#### [Work to complete]
Can you restate the lines of the entries below, word for word, from the first one through the line that includes "Expand the Ustawienia dokumentu tree node"?

(Supplied material Opens)

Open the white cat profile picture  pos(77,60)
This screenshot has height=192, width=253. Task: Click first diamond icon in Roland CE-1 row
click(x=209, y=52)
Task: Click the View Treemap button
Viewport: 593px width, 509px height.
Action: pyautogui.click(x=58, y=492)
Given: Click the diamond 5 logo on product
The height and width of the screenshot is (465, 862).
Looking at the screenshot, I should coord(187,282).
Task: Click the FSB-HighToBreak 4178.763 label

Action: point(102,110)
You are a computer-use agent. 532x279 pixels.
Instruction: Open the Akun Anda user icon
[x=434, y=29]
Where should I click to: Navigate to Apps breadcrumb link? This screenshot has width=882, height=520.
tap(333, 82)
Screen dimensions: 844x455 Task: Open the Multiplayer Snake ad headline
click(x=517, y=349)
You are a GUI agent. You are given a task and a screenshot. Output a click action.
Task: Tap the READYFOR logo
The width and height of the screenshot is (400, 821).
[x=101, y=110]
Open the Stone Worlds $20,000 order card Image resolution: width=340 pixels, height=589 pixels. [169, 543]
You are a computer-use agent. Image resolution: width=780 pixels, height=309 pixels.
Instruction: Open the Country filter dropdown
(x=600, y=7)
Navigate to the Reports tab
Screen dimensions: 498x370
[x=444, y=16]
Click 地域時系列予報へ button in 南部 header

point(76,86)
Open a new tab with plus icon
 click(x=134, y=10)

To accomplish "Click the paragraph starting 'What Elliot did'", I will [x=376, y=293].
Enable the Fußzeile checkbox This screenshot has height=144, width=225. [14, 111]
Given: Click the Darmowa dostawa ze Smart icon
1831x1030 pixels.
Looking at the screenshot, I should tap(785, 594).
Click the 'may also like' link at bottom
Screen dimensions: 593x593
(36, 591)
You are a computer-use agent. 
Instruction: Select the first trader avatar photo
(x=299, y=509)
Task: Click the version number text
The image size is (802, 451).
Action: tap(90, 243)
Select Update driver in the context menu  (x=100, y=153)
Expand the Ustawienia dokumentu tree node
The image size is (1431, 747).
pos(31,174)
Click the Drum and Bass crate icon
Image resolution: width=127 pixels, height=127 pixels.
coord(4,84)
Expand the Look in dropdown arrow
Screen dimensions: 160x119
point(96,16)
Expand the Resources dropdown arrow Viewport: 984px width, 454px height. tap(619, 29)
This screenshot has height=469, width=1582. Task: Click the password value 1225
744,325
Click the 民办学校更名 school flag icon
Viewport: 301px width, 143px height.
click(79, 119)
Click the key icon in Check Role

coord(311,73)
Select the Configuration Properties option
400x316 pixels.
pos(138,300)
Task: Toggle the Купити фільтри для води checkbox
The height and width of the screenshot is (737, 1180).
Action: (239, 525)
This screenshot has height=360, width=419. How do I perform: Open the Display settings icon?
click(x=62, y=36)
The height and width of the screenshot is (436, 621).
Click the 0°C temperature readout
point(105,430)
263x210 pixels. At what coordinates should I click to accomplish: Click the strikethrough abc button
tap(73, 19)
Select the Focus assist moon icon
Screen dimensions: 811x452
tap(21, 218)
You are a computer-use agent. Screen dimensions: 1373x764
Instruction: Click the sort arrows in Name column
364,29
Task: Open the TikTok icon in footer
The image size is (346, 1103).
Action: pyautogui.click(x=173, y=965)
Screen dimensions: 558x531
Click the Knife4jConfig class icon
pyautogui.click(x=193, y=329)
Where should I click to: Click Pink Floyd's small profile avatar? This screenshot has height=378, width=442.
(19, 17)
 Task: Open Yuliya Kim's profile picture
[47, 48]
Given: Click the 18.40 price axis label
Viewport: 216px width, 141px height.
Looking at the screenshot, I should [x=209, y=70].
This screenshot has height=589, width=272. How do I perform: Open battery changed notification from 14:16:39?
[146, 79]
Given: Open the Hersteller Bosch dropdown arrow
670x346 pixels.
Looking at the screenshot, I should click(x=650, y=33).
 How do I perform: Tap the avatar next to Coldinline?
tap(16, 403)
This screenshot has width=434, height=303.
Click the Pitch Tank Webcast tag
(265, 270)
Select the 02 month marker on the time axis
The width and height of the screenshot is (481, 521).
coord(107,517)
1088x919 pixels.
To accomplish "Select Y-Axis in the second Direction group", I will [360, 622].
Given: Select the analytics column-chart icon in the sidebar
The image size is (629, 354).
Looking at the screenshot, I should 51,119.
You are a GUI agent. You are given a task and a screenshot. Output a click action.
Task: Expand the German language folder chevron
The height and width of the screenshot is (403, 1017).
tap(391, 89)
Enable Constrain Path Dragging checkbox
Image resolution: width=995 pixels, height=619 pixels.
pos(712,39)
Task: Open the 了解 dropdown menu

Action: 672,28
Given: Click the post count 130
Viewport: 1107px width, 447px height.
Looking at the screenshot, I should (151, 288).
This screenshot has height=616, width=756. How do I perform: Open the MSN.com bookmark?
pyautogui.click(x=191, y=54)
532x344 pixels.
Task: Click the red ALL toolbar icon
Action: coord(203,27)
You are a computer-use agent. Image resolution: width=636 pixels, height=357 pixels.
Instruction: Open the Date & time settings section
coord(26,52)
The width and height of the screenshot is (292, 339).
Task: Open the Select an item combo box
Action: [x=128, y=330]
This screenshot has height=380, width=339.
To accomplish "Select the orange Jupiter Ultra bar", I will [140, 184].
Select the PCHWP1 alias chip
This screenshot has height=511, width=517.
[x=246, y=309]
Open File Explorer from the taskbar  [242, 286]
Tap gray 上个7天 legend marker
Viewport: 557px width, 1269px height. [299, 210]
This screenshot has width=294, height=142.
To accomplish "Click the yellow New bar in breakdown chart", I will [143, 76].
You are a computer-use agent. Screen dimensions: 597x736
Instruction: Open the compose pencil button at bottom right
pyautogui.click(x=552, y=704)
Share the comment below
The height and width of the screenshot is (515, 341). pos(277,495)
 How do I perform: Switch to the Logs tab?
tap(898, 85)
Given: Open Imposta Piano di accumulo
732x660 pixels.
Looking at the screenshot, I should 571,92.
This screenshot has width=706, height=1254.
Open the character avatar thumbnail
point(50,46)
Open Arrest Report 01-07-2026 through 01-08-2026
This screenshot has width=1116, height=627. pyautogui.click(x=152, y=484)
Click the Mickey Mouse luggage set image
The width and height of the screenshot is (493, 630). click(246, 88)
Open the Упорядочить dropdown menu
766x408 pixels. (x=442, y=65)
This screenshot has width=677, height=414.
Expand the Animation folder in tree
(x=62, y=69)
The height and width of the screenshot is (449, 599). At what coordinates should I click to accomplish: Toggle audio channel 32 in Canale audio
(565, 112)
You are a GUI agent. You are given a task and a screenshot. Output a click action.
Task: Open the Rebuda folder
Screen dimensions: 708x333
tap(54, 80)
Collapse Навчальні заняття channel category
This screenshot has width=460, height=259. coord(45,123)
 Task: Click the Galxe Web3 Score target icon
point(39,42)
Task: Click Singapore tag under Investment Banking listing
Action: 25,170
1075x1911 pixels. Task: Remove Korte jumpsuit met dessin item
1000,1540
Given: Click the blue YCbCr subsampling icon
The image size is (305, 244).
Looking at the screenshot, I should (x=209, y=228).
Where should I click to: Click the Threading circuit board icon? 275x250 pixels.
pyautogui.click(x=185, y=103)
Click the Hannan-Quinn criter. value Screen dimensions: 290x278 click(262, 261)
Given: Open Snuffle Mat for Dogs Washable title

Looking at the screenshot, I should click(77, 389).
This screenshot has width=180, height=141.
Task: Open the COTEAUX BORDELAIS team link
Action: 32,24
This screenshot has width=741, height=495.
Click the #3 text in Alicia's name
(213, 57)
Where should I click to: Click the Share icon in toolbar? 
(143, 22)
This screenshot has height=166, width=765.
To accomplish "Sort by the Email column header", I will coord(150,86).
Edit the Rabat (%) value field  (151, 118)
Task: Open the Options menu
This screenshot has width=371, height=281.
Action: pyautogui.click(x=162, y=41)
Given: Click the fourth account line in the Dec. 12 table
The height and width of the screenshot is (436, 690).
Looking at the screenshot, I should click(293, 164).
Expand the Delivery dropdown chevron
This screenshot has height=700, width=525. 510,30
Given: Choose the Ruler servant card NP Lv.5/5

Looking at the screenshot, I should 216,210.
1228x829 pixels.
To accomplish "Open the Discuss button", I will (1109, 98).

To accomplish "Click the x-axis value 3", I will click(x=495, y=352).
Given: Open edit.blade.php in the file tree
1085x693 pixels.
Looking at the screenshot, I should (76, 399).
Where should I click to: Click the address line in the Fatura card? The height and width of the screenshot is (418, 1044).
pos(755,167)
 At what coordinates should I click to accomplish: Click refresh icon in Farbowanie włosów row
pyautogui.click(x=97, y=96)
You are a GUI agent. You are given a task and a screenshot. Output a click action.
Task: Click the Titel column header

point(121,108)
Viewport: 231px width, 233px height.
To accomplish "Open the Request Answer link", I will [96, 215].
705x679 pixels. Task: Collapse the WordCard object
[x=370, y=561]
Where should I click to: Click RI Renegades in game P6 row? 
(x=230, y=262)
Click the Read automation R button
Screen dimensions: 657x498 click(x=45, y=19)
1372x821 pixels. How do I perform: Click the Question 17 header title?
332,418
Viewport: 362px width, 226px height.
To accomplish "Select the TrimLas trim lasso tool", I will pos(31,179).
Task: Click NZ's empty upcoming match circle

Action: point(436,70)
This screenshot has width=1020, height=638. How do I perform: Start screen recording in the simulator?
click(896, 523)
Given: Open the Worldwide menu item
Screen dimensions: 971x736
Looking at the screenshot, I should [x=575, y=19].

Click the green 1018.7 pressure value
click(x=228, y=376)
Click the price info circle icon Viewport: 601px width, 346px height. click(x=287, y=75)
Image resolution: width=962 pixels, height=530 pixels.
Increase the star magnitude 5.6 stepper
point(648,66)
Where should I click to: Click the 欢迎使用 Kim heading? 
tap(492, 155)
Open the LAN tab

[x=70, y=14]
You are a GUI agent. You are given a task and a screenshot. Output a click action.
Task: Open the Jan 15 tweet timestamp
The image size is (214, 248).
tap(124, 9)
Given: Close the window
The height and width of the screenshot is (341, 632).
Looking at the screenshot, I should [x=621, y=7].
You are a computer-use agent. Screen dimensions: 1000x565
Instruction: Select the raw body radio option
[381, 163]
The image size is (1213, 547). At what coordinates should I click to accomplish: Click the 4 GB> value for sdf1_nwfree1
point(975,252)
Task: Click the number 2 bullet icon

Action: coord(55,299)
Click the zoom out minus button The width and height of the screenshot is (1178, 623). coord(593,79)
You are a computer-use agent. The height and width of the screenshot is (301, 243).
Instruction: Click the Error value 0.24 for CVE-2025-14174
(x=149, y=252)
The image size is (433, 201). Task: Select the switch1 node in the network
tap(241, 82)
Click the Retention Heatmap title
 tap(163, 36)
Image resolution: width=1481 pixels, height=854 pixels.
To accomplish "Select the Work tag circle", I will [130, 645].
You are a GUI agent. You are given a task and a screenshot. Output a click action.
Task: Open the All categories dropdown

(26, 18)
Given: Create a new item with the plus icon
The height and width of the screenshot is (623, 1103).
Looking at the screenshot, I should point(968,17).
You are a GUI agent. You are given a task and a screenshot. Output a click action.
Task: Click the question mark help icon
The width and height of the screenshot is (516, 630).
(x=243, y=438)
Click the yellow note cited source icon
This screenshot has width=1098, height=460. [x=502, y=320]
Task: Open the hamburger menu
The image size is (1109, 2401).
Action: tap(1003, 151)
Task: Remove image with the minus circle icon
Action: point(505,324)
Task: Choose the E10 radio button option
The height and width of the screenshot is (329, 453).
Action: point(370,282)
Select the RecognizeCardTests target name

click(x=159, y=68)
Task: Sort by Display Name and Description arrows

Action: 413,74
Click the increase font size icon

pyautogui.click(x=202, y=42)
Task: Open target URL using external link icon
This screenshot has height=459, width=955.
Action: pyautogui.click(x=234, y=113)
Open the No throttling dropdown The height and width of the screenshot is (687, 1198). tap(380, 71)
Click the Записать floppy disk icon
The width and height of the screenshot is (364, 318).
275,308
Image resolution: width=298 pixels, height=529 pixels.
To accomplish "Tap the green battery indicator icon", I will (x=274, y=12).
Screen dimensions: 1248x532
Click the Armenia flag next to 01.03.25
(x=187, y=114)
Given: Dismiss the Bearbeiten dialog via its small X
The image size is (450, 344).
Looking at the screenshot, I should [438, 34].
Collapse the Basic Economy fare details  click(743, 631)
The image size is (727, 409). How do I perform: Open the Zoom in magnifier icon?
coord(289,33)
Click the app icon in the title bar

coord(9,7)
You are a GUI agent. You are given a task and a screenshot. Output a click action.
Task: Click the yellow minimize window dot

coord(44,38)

(Supplied material Closes)

#### [Response to this exercise]
Open the white cat profile picture  pos(77,60)
This screenshot has height=192, width=253. Task: Click first diamond icon in Roland CE-1 row
click(x=209, y=52)
Task: Click the View Treemap button
Viewport: 593px width, 509px height.
Action: pyautogui.click(x=58, y=492)
Given: Click the diamond 5 logo on product
The height and width of the screenshot is (465, 862).
Looking at the screenshot, I should coord(187,282).
Task: Click the FSB-HighToBreak 4178.763 label

Action: point(102,110)
You are a computer-use agent. 532x279 pixels.
Instruction: Open the Akun Anda user icon
[x=434, y=29]
Where should I click to: Navigate to Apps breadcrumb link? This screenshot has width=882, height=520.
tap(333, 82)
Screen dimensions: 844x455 Task: Open the Multiplayer Snake ad headline
click(x=517, y=349)
You are a GUI agent. You are given a task and a screenshot. Output a click action.
Task: Tap the READYFOR logo
The width and height of the screenshot is (400, 821).
[x=101, y=110]
Open the Stone Worlds $20,000 order card Image resolution: width=340 pixels, height=589 pixels. [169, 543]
You are a computer-use agent. Image resolution: width=780 pixels, height=309 pixels.
Instruction: Open the Country filter dropdown
(x=600, y=7)
Navigate to the Reports tab
Screen dimensions: 498x370
[x=444, y=16]
Click 地域時系列予報へ button in 南部 header

point(76,86)
Open a new tab with plus icon
 click(x=134, y=10)

To accomplish "Click the paragraph starting 'What Elliot did'", I will [x=376, y=293].
Enable the Fußzeile checkbox This screenshot has height=144, width=225. [14, 111]
Given: Click the Darmowa dostawa ze Smart icon
1831x1030 pixels.
Looking at the screenshot, I should tap(785, 594).
Click the 'may also like' link at bottom
Screen dimensions: 593x593
(36, 591)
You are a computer-use agent. 
Instruction: Select the first trader avatar photo
(x=299, y=509)
Task: Click the version number text
The image size is (802, 451).
Action: tap(90, 243)
Select Update driver in the context menu  (x=100, y=153)
Expand the Ustawienia dokumentu tree node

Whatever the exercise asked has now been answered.